The newspaper has since backed away from the emotive word but the fire had been lit. Was this a fair accusation to throw at WhatsApp?
The report described how the app generates a new key pair for “offline” users, for example when a user loses or changes a phone or phone number and then (after a period of time) reinstalls the app anew.
In the respected Signal app, whose underlying encryption protocol was adopted by WhatsApp in 2016, messages sent to anyone in this situation are deleted and the sender is informed that something has changed.
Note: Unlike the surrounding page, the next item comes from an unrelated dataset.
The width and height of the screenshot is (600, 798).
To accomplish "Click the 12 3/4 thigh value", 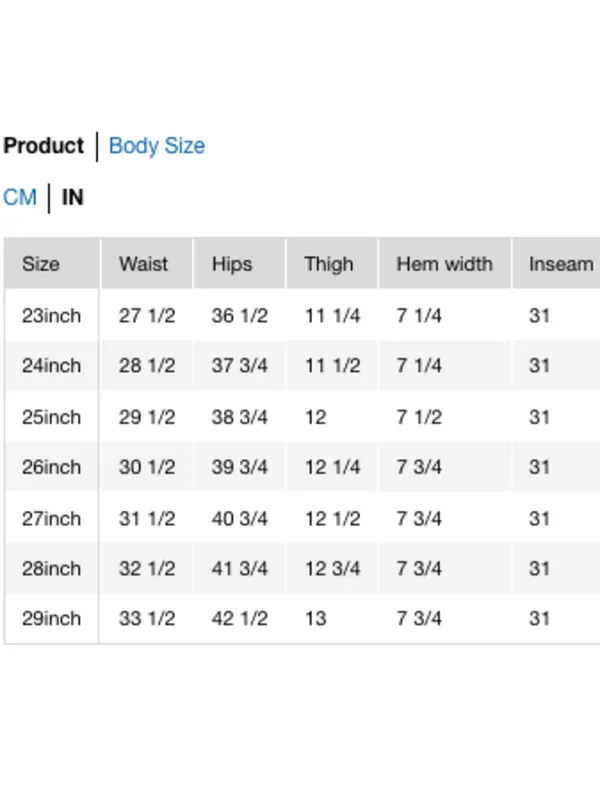I will pos(332,568).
The message can then be re-encrypted and resent after verification that the recipient is still the same person.
In WhatsApp, by apparent contrast, the sending app is simply asked to re-encrypt and re-send the message, something the sender will only be told about if alerting is turned on, after the fact.
The issue is that WhatsApp’s servers could, hypothetically, force the resend of a message using a new key under its control without the sender being able to stop that – a man-in-the-middle (MitM) compromise of sorts.
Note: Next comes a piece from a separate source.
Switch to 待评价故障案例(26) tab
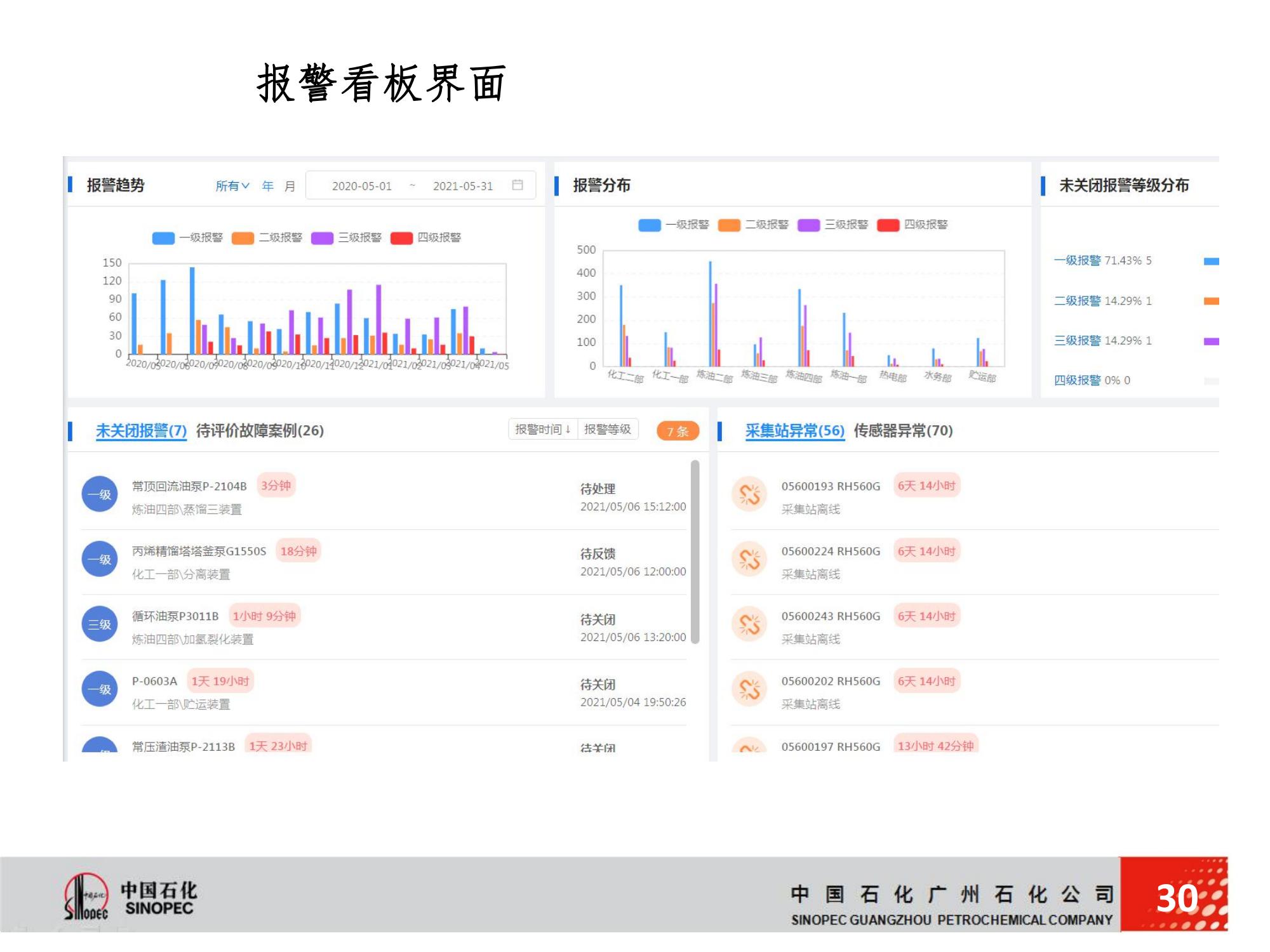This screenshot has width=1270, height=952. click(260, 431)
The first objection with this is that hiding a malicious key reset indefinitely would be difficult on WhatsApp given the software’s “verify security code” feature that ensures both sides are using the same key and no MiTM is taking place.
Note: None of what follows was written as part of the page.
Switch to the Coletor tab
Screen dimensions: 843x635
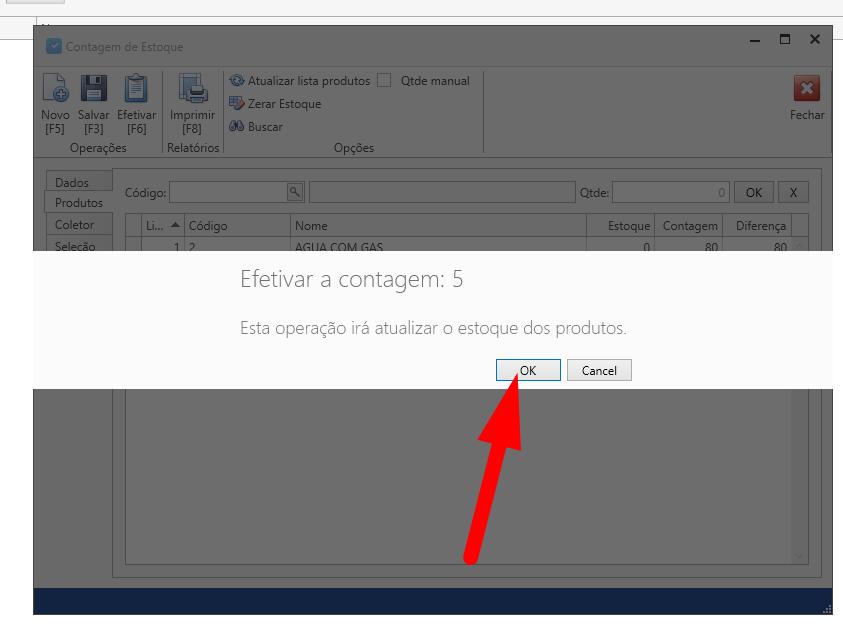coord(75,225)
This also looks more like a design trade-off than a backdoor. As a mass-market product, WhatsApp was designed to make itself as transparent as possible and not to bother users with possibly confusing alerts about key pair changes.
The developer who co-authored the Signal protocol used by WhatsApp, Open Whisper Systems’ Moxie Marlinspike, said the backdoor claim was a misnomer: “Under no circumstances is it reasonable to call this a ‘backdoor,’ as key changes are immediately detected by the sender and can be verified.”
“It is great that the Guardian thinks privacy is something their readers should be concerned about. However, running a story like this without taking the time to carefully evaluate claims of a ‘backdoor’ will ultimately only hurt their readers.”
For something to be a true “backdoor”, it must simultaneously satisfy two criteria beyond simply compromising security or privacy. First, it must have been put there deliberately, for either benign or villainous reasons. Second, it must be undocumented, which is to say only the people who put it there know about it.
The minute a backdoor (or well-intentioned trapdoor) becomes public knowledge, it stops being one and becomes just another security flaw that needs to be fixed if that product wants to hang on to its users.
On that basis, it is inaccurate to describe the WhatsApp issue as a “backdoor” when it is really a known design compromise, albeit one that people should be aware of.
Trapdoors put in products for convenience have popped up fairly regularly, an infamous example being that discovered in Borland’s InterBase in 2001 that allowed anyone entering the user name “politically” with the password “correct” to take control of versions 4.0, 5.0 and 6.0 running on any platform.
In contrast, secret backdoors put there specifically to spy on users have been vanishingly rare, in part because it’s incredibly difficult to prove that something that might be a backdoor wasn’t just slapdash programming.
Rumours circulated that go-to encryption software TrueCrypt had one after its apparent developers put out an ambiguous security alert even if a subsequent audit found nothing untoward. This brings us to another type of backdoor: one that probably doesn’t exist but enough people believe it does.
Encryption used to be extremely sensitive to theoretical weaknesses, and rightly so. In recent times, it’s become almost as vulnerable to rumour and bad headlines.
On Friday, WhatsApp founds itself in the latter camp. But for all the fuss, public discussion of the company’s design decisions could still work in its favour if the user base starts to understand the product rather than simply using it on blind trust.